Le mouvement wallon socialiste face à la contestation de gauche

Déjà Destrée, en 1912, se plaignait du fait que les socialistes se souciaient plus des nationalismes lointains que de la question wallonne. Mais une date plus récente est à rappeler à cet égard : celle du Congrès national wallon extraordinaire du 26 mars 1950 avec le ralliement de la FGTB liégeoise au combat wallon qu'André Renard présente aux congressistes en soulignant «nous souhaitons la libération de la Wallonie mais aussi notre libération en tant que classe sociale » 6. Après la grève de l'hiver 1960-1961, André Renard a le sentiment qu'il faut faire le point sur la démarche qu'il a entreprise d'imprimer un « tournant wallon » à ce mouvement social de grande ampleur. 7 Il estime que tant le mouvement wallon que le mouvement flamand ont un potentiel de progrès, le second en particulier, parce qu'il met en cause une bourgeoisie francophone dominante. Renard meurt un ans plus tard, mais sa personnalité a profondément marqué le mouvement social en Wallonie à un tel point qu'un sociologue comme Bernard Francq a pu dessiner le profil pragmatique ( et théorique), de ce que l'on a appelé le « renardisme ». Il esquisse le schéma suivant (inspiré par Alain Touraine). Pour Francq (qu'il est sans doute non pertinent de désigner comme un régionaliste), le renardisme a cet ordre de priorités : 1. Action ouvrière 2. Conscience populaire 3. Action politique social-démocrate 4. Action politique régionale.

- **Entrées fournies**
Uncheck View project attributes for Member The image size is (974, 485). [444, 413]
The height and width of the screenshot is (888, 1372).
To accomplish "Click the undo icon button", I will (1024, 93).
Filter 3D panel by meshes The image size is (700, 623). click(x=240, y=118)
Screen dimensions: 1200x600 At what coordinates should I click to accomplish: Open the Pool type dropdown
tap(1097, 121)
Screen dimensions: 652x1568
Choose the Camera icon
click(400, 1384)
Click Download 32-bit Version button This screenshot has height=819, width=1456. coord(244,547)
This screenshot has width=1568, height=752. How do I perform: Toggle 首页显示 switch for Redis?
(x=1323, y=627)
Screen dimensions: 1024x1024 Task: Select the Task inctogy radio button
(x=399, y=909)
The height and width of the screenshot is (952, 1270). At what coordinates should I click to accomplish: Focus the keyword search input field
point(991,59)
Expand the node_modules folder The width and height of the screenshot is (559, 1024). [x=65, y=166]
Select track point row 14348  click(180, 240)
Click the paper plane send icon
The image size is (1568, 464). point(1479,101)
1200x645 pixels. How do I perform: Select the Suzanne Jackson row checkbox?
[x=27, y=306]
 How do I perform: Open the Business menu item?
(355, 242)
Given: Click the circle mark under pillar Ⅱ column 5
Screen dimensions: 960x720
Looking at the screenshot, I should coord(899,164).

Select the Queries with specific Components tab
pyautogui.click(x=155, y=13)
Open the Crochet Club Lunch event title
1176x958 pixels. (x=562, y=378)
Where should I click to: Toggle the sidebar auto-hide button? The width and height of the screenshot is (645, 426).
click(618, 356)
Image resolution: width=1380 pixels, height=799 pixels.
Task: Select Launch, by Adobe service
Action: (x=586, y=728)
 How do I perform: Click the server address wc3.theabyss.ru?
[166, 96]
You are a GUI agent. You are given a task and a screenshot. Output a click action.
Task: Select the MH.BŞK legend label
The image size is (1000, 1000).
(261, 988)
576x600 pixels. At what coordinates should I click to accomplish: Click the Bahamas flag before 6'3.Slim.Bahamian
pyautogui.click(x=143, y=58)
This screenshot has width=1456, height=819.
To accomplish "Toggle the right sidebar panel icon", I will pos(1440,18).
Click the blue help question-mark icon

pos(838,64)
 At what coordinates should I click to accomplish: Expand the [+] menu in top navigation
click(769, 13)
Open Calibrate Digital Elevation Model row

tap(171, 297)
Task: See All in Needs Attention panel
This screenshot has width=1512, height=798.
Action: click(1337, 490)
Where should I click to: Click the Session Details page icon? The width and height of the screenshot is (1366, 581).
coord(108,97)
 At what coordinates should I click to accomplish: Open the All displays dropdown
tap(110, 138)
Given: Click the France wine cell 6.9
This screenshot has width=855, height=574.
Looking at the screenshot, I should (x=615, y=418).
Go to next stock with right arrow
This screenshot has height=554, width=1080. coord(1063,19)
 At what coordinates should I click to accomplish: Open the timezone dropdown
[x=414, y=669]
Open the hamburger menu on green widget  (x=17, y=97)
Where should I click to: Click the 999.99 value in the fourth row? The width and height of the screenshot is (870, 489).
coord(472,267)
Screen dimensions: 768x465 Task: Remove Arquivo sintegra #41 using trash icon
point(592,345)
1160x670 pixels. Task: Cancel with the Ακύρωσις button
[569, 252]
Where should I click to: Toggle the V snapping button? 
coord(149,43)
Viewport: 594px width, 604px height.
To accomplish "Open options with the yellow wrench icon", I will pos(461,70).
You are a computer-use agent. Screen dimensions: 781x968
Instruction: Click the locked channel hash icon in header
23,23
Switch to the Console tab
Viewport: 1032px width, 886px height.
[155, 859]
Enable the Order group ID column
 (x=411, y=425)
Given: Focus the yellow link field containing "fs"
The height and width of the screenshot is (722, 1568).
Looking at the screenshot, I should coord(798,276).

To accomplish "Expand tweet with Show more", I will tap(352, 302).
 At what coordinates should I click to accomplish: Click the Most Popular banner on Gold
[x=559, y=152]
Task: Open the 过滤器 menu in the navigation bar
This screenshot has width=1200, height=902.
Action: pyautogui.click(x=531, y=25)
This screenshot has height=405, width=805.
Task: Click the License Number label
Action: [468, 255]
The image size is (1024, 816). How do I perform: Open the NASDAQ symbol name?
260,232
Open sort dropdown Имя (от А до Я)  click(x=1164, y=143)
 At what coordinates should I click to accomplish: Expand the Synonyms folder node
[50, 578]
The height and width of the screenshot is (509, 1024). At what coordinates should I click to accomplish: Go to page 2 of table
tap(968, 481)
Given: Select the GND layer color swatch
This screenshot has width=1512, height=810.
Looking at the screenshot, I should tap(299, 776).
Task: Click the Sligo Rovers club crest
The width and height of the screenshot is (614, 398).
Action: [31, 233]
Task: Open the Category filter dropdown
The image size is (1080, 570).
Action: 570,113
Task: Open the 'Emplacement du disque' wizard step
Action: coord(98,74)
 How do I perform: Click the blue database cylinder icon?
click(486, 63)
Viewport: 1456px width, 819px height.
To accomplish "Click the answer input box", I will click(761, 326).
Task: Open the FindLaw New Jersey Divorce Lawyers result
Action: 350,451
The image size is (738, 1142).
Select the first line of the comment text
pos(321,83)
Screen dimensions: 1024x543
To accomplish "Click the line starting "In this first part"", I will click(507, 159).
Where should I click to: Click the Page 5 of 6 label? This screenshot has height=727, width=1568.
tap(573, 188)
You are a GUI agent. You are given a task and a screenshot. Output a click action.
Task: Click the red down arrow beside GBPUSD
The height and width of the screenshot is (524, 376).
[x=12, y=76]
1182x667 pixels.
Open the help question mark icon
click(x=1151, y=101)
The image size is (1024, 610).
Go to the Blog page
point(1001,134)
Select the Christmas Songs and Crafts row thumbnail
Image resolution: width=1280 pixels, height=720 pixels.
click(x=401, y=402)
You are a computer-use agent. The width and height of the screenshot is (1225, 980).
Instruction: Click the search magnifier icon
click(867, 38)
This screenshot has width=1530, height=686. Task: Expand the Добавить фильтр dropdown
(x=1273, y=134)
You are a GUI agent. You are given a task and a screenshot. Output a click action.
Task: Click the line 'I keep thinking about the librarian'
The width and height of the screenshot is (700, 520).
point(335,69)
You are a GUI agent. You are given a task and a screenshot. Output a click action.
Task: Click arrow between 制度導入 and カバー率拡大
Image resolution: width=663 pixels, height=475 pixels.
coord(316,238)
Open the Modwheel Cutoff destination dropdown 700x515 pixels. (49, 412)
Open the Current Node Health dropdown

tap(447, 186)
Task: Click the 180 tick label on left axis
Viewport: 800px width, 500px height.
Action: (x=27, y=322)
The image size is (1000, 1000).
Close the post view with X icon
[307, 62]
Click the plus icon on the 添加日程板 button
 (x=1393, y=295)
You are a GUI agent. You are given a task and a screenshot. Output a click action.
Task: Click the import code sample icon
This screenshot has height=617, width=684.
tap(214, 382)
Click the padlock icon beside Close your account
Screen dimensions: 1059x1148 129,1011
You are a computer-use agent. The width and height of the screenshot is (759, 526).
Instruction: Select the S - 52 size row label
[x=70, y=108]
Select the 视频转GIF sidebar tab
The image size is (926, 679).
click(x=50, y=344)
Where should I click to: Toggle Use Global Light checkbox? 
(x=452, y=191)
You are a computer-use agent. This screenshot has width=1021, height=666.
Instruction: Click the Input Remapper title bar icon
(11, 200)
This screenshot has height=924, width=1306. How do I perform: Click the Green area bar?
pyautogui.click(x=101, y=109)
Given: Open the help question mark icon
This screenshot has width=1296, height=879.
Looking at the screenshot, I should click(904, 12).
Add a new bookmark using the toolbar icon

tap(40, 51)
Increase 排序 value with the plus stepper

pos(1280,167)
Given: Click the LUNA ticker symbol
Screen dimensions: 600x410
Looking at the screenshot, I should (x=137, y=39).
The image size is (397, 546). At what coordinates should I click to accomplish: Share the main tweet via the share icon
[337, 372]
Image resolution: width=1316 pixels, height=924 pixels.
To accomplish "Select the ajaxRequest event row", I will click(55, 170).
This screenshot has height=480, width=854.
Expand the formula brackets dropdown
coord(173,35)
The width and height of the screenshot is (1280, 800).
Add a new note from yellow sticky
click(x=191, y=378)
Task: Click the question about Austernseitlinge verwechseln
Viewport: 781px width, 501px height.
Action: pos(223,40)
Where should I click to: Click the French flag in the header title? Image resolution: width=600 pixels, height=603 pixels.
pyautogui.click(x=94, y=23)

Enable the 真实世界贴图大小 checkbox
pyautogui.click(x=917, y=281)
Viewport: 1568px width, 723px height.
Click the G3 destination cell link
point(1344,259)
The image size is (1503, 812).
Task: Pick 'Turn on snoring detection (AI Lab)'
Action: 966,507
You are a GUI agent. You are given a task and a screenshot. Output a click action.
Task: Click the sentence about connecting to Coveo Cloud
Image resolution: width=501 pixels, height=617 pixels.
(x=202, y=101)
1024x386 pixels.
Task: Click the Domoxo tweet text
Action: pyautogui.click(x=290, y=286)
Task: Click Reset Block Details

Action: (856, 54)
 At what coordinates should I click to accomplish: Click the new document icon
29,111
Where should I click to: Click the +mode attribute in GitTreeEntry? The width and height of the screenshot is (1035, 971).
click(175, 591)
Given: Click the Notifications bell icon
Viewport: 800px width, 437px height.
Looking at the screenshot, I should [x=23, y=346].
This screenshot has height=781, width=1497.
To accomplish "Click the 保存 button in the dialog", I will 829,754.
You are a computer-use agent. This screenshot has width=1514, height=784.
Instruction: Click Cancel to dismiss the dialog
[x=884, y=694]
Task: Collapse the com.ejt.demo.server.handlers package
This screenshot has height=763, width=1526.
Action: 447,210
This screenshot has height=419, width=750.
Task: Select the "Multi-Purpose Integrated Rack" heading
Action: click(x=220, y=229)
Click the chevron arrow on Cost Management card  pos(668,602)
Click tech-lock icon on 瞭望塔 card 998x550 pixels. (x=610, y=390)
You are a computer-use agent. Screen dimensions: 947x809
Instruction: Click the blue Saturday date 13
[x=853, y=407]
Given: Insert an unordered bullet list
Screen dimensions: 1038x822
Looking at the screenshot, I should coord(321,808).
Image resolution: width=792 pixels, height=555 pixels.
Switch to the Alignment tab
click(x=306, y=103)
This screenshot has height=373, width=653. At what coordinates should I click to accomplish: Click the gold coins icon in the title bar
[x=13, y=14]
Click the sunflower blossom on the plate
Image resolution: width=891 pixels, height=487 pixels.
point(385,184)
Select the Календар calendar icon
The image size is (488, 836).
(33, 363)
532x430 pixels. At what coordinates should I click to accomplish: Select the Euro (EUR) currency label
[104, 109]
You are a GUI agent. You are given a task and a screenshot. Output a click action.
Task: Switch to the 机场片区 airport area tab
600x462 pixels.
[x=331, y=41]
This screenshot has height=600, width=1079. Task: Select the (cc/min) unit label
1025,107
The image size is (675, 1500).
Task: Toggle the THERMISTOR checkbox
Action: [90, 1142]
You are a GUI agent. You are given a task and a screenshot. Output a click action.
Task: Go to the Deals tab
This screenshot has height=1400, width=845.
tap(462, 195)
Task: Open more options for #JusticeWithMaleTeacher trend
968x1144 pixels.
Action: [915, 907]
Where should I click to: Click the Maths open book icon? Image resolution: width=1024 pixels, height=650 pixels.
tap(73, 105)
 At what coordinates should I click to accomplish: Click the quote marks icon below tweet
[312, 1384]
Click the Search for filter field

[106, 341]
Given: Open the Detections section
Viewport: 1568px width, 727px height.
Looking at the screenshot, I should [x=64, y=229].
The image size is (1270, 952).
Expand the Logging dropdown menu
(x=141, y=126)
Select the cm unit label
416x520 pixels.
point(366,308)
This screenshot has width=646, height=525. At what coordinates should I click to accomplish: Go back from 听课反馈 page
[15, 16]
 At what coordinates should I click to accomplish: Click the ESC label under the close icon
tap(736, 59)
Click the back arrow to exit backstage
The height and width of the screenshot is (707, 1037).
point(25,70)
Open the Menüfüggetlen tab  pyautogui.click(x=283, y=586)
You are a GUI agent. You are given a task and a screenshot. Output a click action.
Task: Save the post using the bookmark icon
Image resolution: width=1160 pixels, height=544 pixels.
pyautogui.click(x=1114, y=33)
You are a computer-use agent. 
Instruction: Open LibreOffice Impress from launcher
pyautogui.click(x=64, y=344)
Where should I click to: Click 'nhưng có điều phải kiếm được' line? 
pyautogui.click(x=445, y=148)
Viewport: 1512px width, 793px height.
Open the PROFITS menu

- **Consignes**
**a.** Mettez à jour le listing de la ligne contenant « has width=1021, height=666. » jusqu'à celle contenant « pyautogui.click(x=101, y=109) » incluses, en remplaçant « screenshot » par « image » sans rien modifier d'autre, puis redonnez seulement ces lignes.
**b.** Rédigez la suite du texte sur le mouvement wallon socialiste.
Le texte et le listing proviennent de sources distinctes.

- **Réponses**
**a.**
You are a computer-use agent. This image has width=1021, height=666.
Instruction: Click the Input Remapper title bar icon
(11, 200)
This image has height=924, width=1306. How do I perform: Click the Green area bar?
pyautogui.click(x=101, y=109)

**b.**
Pour le sociologue de l'UCL, cet ordre de priorités : (1) (Action ouvrière) --- (2) (Conscience populaire) --- (3) (Action politique social-démocrate) --- (4) (Action politique régionale) où c'est la lutte des classes qui l'emporte sur toutes les autres considérations (qui "tire" en quelque sorte la société wallonne), aurait été abandonné au fil du temps. Et on en serait venu à un schéma
(4)---(3)---(2)---(1), où l'action politique régionale (du PS mais aussi d'éventuels alliés) , domine. Dans les deux cas, la « conscience populaire » que Bernard Francq situe à la périphérie du monde ouvrier, dans une sorte de halo autour de celui-ci, a toute son importance, puisqu'elle arrive chaque fois en deuxième position. Mais on voit qu'il ne s'agit pas ici de configurer avantageusement le mouvement wallon comme étant avant tout démocratique et donc ordonné à une vision de la nation de type électif ou républicain. Il s'agit d'un constat : le mouvement wallon n'est vraiment devenu largement populaire que dans un cadre de ce type 8.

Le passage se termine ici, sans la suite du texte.